After his victory at Vera Cruz Scott advanced with his army towards Mexico City. Blocking him was Santa Ana with 20,000 troops. Santa Ana attempted to block Scott at the pass at Cerra Gordo. Thanks to a successful scouting mission by Captain Robert E Lee, the American forces were able to outflank Santa Ana, and force his troops to withdraw.
After Scott's victory at Vera Cruz he quickly made plans for a march on Mexico City. Scott had 8500 men when he set out. Blocking his way stood Santa Anna with 12,000 men. Santa Anna placed his men along a pass at Cerro Gordo. It was thought that there was no way around the pass. Santa ana placed his men and artillery so that they could control the pass. In addition he placed some guns on El Elegrafo a summit that commanded the area. On April 12 the first elements of the American forces commanded by General Twiggs, arrived. Luckily for Twiggs and his forces the Mexicans opened fire too early and thus Twiggs was able to extract his men.

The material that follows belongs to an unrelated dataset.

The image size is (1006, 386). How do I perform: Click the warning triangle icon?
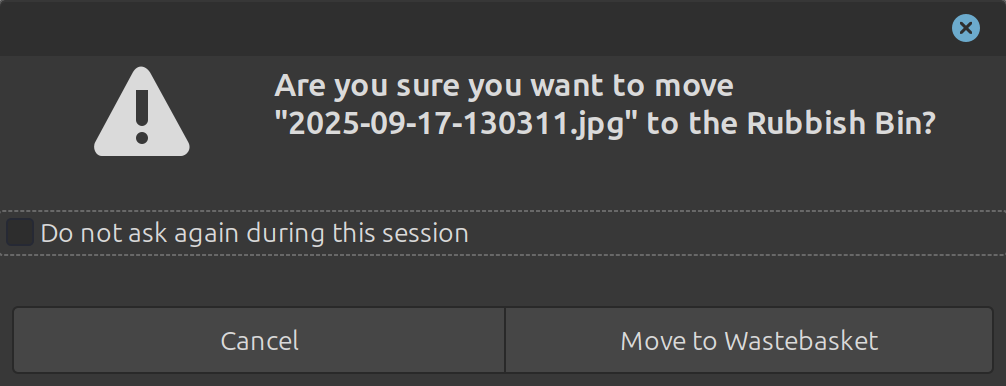142,112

Scott in the meantime hurried forward to take command of the forces. Scott ordered extensive reconnaissance, one of those carrying out the survey was Captain Robert E Lee, who discovered a trail around the Mexican flank. Scott sent General Twiggs and Shiled on the flanking maneuver, while Gideon Pillow made a noisy demonstration with a force in front of Mexican lines.

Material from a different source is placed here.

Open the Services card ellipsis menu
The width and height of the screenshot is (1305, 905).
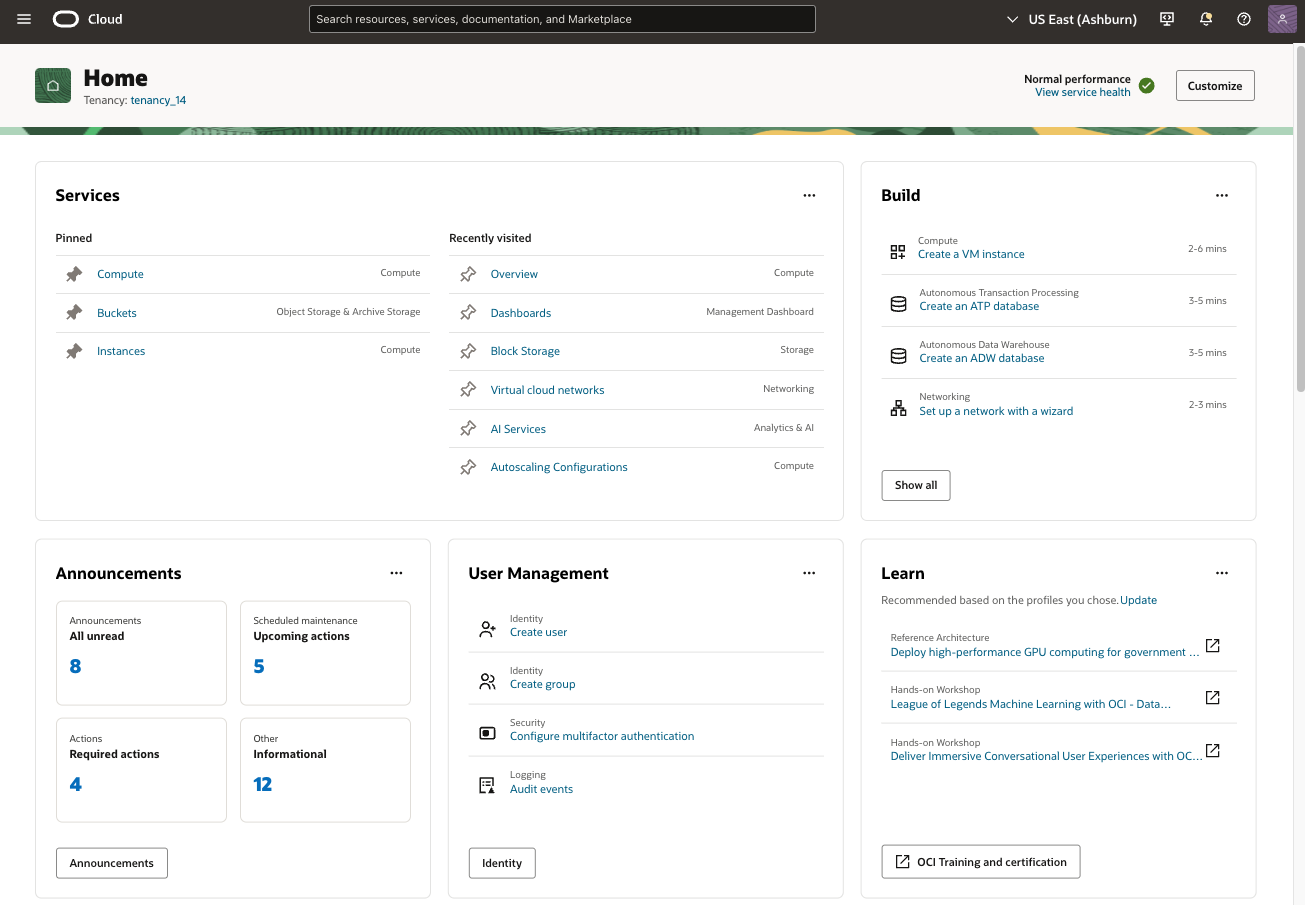point(809,195)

Twiggs followed the tail half way and then turned and climbed a hill called Atalaya, which he thought was unguarded. Twiggs found encounter limited opposition but his forces were able to capture the hill and hold it despite Mexican counterattacks. Twiggs was able to carry howitzers to the top of the hill. The next morning Twiggs forces began an attack on Mexican lines. This attack took place as Pillows forces launched a diversionary attack on . Twiggs attack encountered stiff resistance but his men pressed on. At the right moment Shields arrived at a point in the rear of the enemy lines. With their retreat cut off, the Mexican forces panicked. American forces broke into the Mexican fortifications. The Mexican surrendered. American lost 431 killed and wounded. Mexican casualties are unknown, but Scott captured over 3,000 prisoners. The road to Mexico City was now open.